(EXERCISE INSTRUCTIONS)
Check each line of the listing below for the string "resolution", then give only the number of lines where it occurs.
SUPPLIED ENTRIES START
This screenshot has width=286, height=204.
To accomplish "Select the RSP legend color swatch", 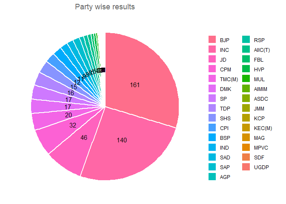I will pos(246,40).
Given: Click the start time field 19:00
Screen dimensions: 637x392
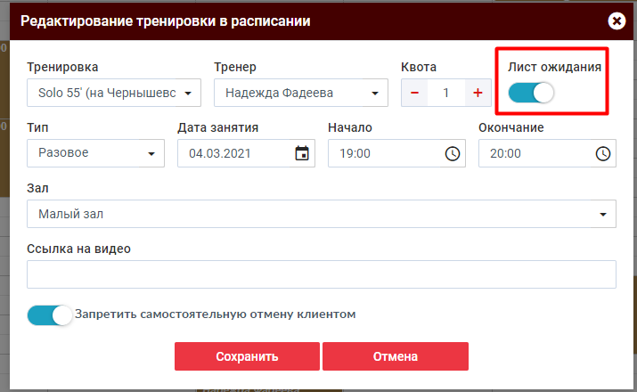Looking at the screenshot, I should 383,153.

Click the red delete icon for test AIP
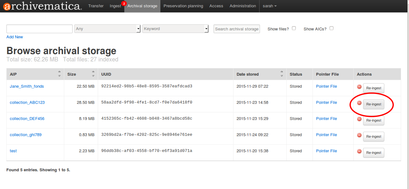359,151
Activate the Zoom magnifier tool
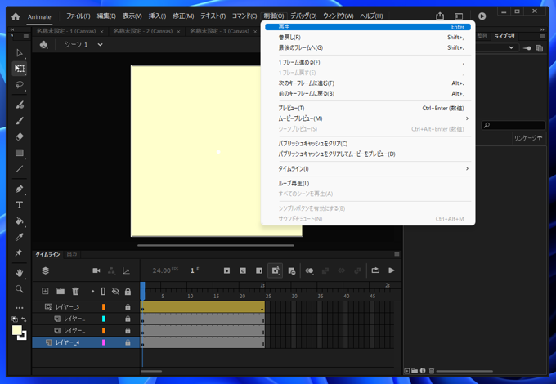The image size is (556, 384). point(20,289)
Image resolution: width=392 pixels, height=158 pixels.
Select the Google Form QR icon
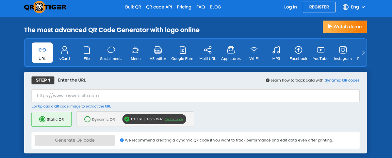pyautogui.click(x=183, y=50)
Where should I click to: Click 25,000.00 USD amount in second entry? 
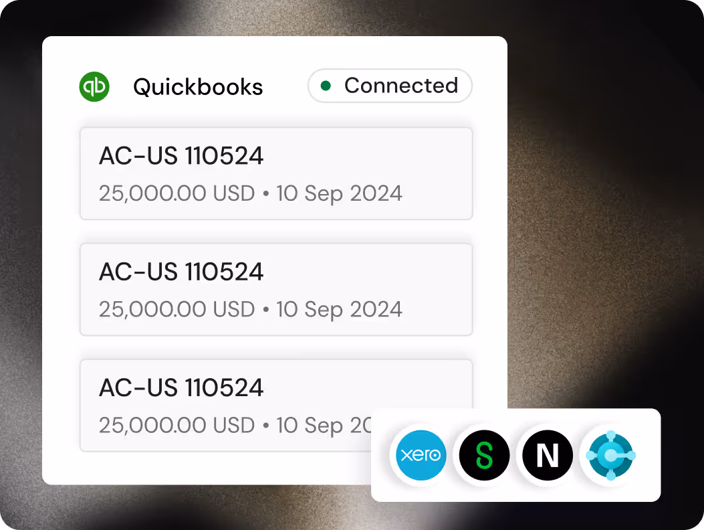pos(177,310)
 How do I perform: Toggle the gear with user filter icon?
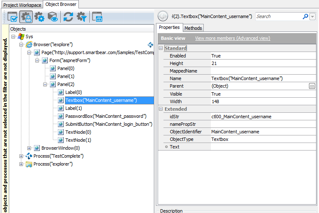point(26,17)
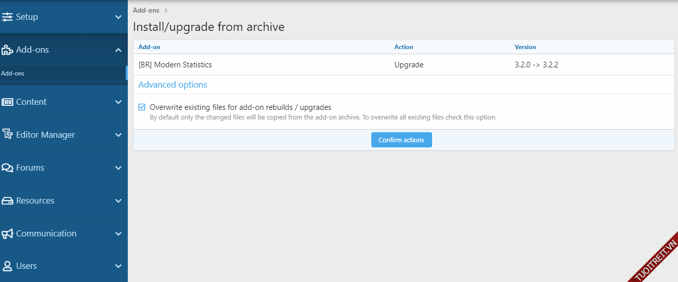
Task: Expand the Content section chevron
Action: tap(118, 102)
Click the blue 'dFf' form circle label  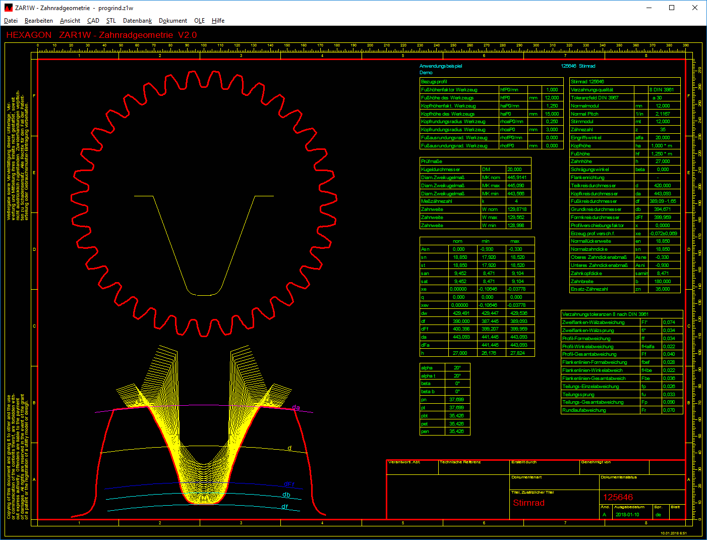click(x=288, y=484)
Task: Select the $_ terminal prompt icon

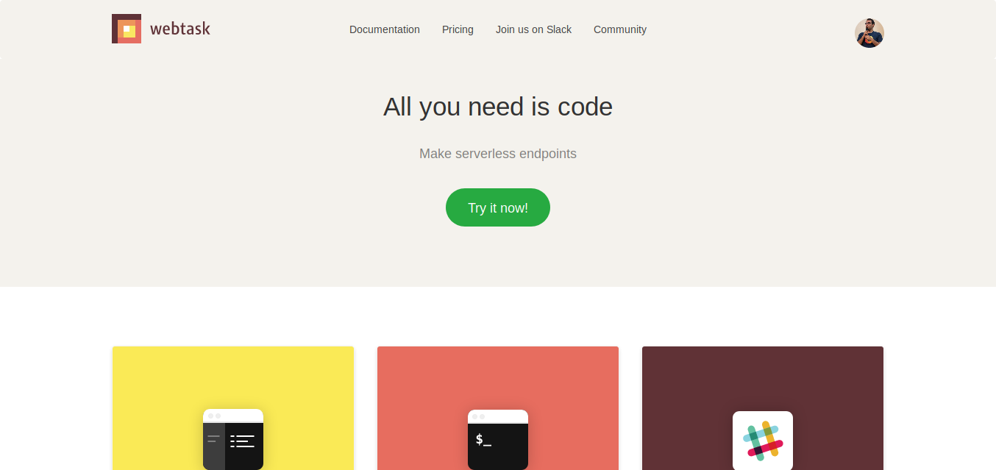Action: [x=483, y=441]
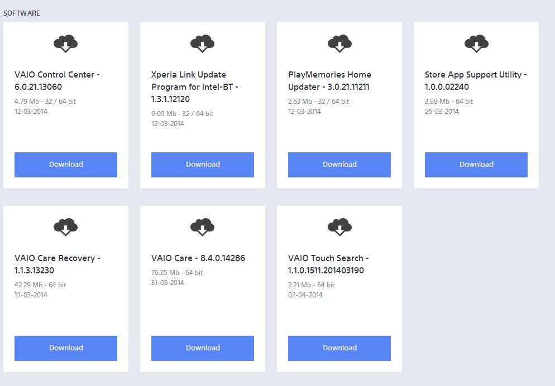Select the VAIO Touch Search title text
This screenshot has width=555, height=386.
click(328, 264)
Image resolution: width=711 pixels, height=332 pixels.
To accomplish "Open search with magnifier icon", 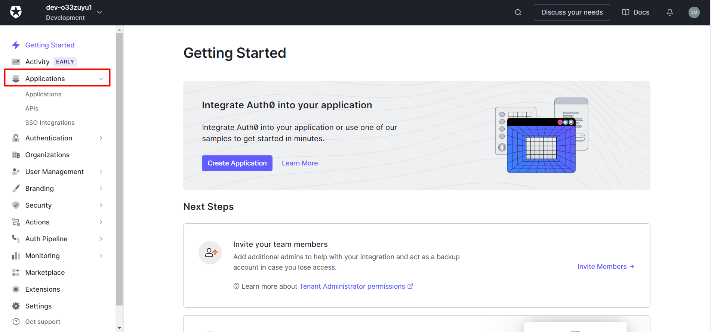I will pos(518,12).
SUPPLIED ENTRIES END
(ANSWER SPACE)
2